United States or Oman ? Vote for the TOP Country of the Week !


In de middeleeuen treffen wy de metronymika met ver er voor dikwijls aan. Om nog een enkel voorbeeld te voegen by die op bl. 160 vermeld, noem ik Bouden filius Verheylzoeten, schepen van de stad Sluis in Vlaanderen, in 1345. Zie het tijdschrift De oude Tijd, jaargang 1869, bl. 114. De friesche taal kent de letter v niet als beginletter van eenig woord.

Dat zijn namen die volkomen op de zelfde verschillende wyzen als dit by de patronymika is aangegeven, afgeleid zijn van de vóórnamen der moeders van de personen, die eerst met deze namen genoemd werden. De stam of wortel, die aan de metronymika ten grondslag ligt, is dus een vrouenvóórnaam. Ieder kind heeft een vader, zoowel als eene moeder. Ja maar de vader is niet altijd bekend.

Hoe men er toe mag gekomen zijn, zulke namen als geslachtsnamen aan te nemen, is my ook niet duidelik. Sommigen er van zullen wel als metronymika in gebruik zijn gekomen; anderen danken wellicht hun ontstaan aan spotterny. Over den oorsprong van dezen laatstgenoemden bybelschen vrouenaam, ook als geslachtsnaam, vindt men iets in De Navorscher, dl. XXXIII, bl. 282.

De namen Agatha, Agnes, Margaretha, Maria, Magdalena, Catharina en Geertruida zijn echte vrouenamen; zy hebben ook geene mannelike tegenhangers. De geslachtsnamen die daar van zijn afgeleid, zijn dus ontwyfelbaar ware metronymika. Iets anders is het met de geslachtsnamen Aafjes, Betjes, Duyfjes, Elskens, Leentjes en Pietjens. Naar myne meening zijn dit ook metronymika.

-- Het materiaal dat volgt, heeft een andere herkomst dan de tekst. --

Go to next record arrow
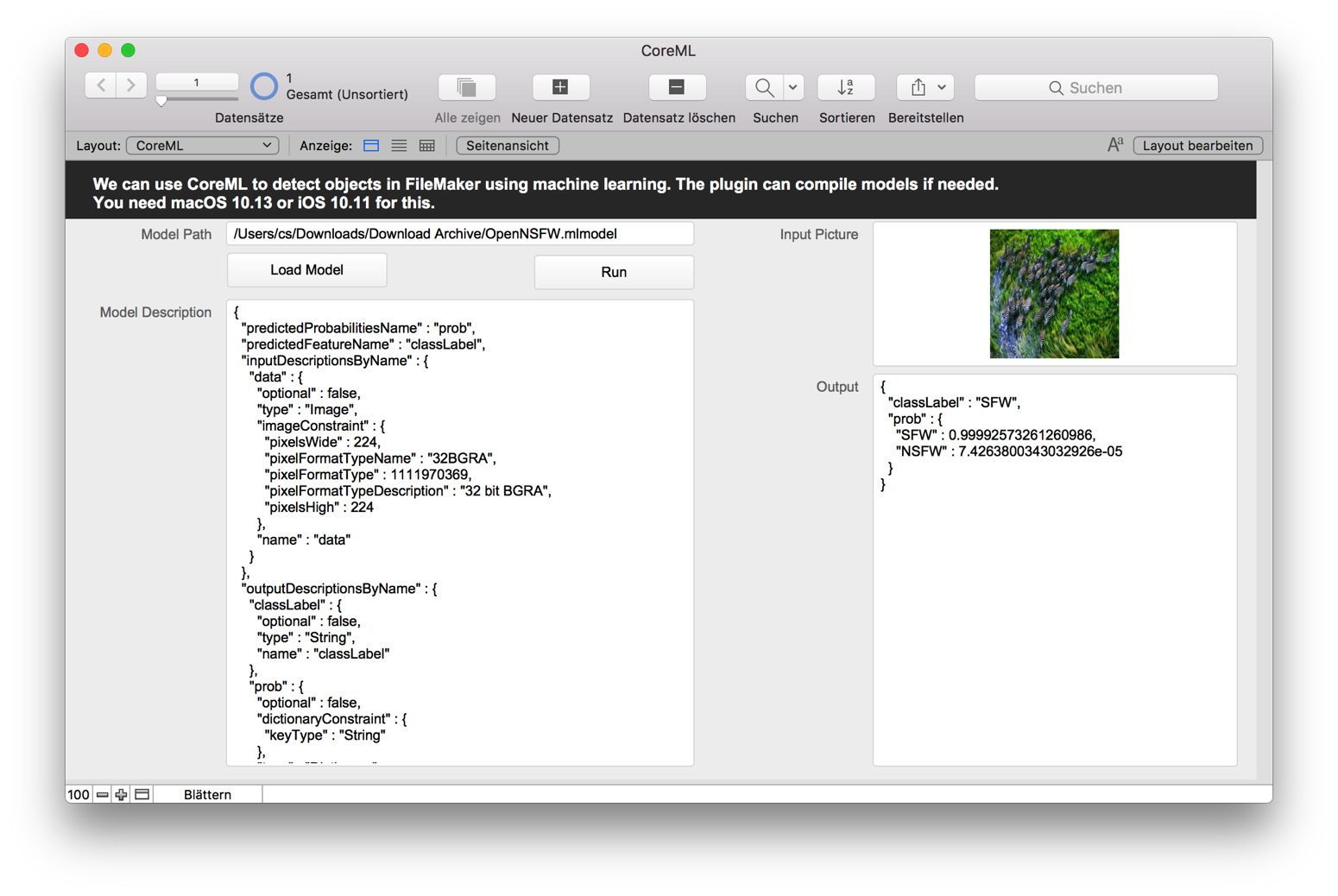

En zoo kunnen de geslachtsnamen Aafjes, Betjes, Elskens, Leentjes, enz. even goed patronymika zijn als metronymika. Niet altijd. Betje kan ook een verkleinform wezen, voor eenen man in gebruik, van den oud-germaanschen, oud-frieschen mansvóórnaam Bette.

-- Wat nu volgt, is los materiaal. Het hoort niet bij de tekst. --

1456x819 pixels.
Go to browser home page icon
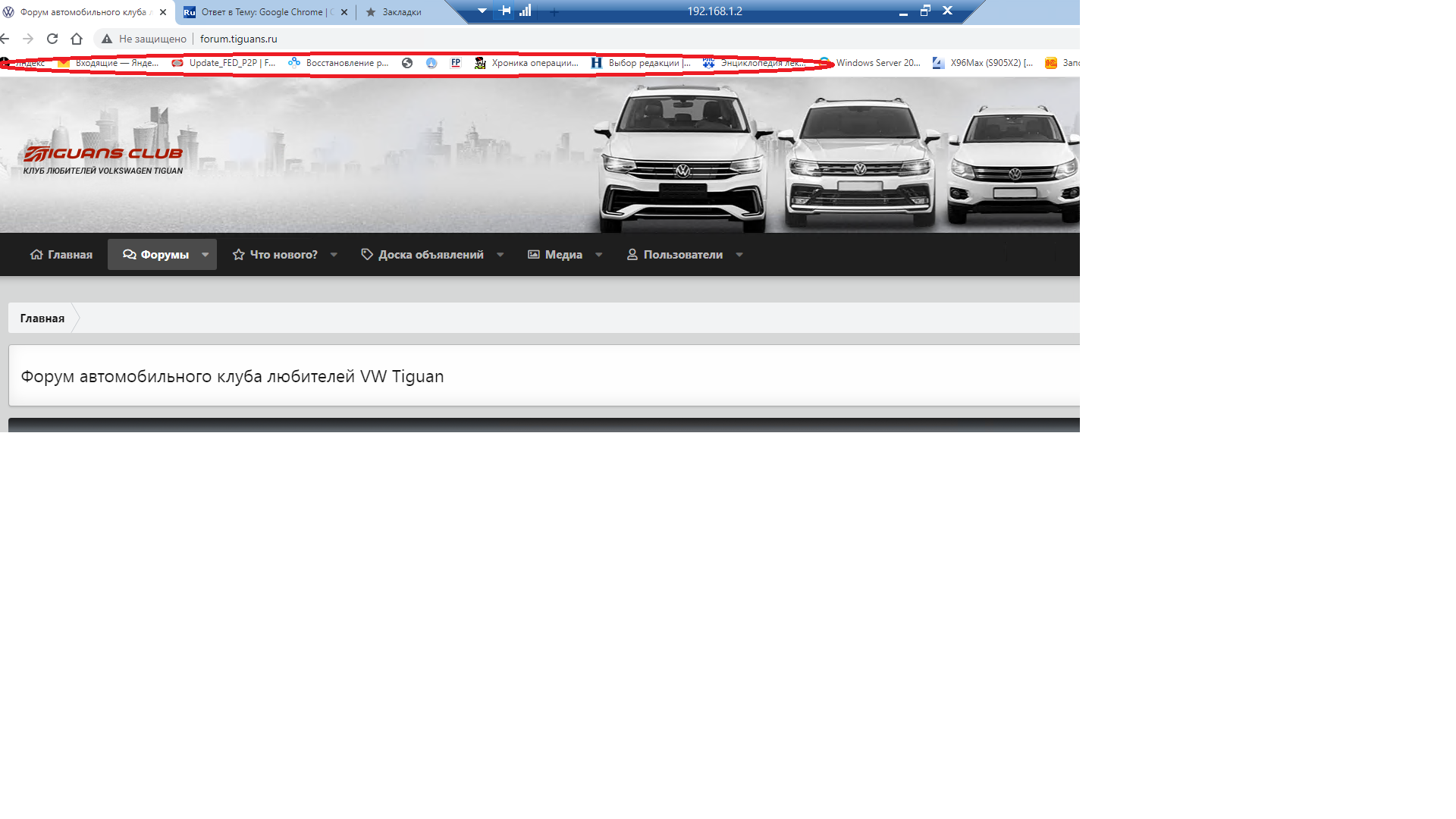coord(77,39)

Swaans, Swaens, Zwanes, Zwanen, Swaenen, ook in verkleinform Zwaantjes en Swanekens, zijn patronymikale geslachtsnamen van dezen mansnaam ontleend. De twee laatstgenoemden kunnen, wijl Zwaantje, Swaneke als vrouenaam in gebruik is, ook metronymika zijn; zie bl. 159.

Toch kan men dezen naam eigenlik niet tot de echte metronymika, tot de moedersnamen rekenen. Veranneman toch beteekent niet de zoon van Vrou-Anna, maar de man, dat is: de hoorige, de volgeling, de dienstman dier vroue. Zie § 45. Als een aanhangsel tot de metronymika moeten hier nog de geslachtsnamen Moederzoon, Meyskens, Nonnekens, Vrouwes en Wyvekens vermeld worden.

En waar de vader onbekend is, kan zijn naam ook niet dienen om er een patronymikon van te maken, als toenaam voor zijn kind. Dus was men, in die gevallen, wel genoodzaakt, zoo men het kind niet zonder toenaam wilde laten, om met den vóórnaam van de moeder te handelen, zoo als men anders met dien des vaders zoude doen. Dit is wel als de hoofdoorzaak van het ontstaan der metronymika aan te merken.

Al de geslachtsnamen, van § 7 af in dit werk behandeld en vermeld, zijn patronymika, vadersnamen. Eene kleine groep van geslachtsnamen staat in eene byzondere tegenstelling tot deze groote afdeeling. Die kleine en merkweerdige groep wordt geformd door de metronymika, de moedersnamen.

Swane, in verkleinform Swaneke, is een oud-nederlandsche vrouenaam, die als Swaantje, Zwaantje nog heden wel in gebruik is, vooral in de friesche gewesten. Eene andere oorzaak die het formen van moedersnamen ten gevolge had, vermeldt van den Bergh. Hy gewaagt namelik van metronymika, die geformd werden »wanneer de moeder van edeler geboorte dan de vader was.